_YOUR TASK:_ Across the whole listing, return each line exactly, with no images included.

_DATA UNDER STUDY:_
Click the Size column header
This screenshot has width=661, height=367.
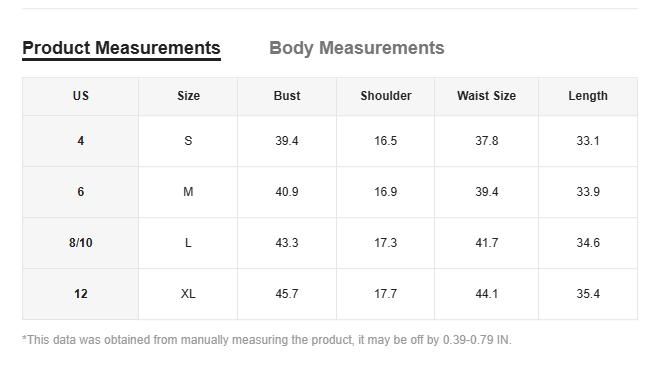tap(188, 96)
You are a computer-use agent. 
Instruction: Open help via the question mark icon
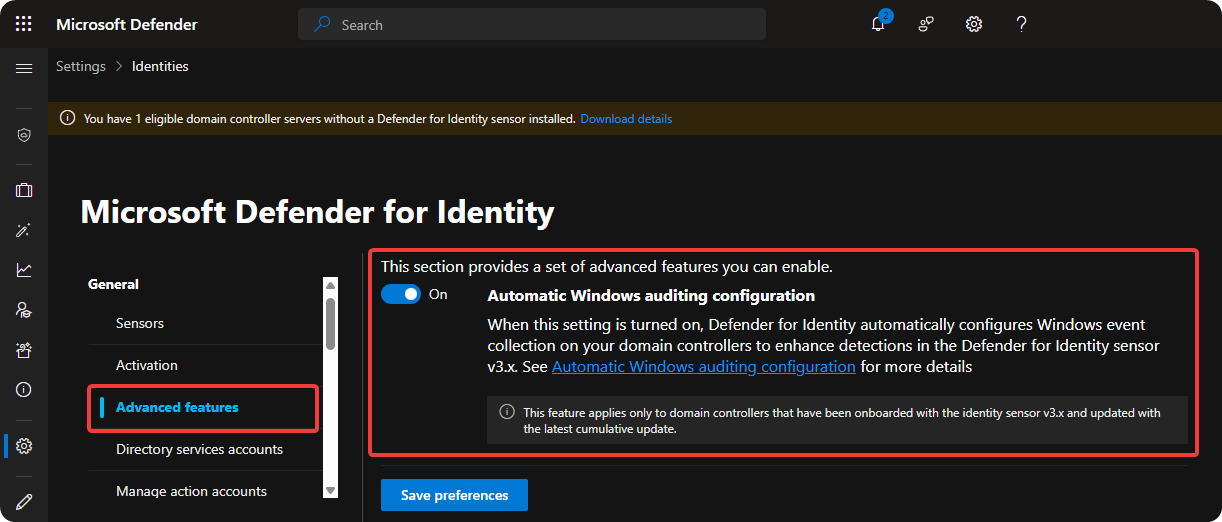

_SOLUTION TO THIS EXERCISE:_
Click the Size column header
This screenshot has width=661, height=367.
tap(188, 96)
You are a computer-use agent. 
Instruction: Open help via the question mark icon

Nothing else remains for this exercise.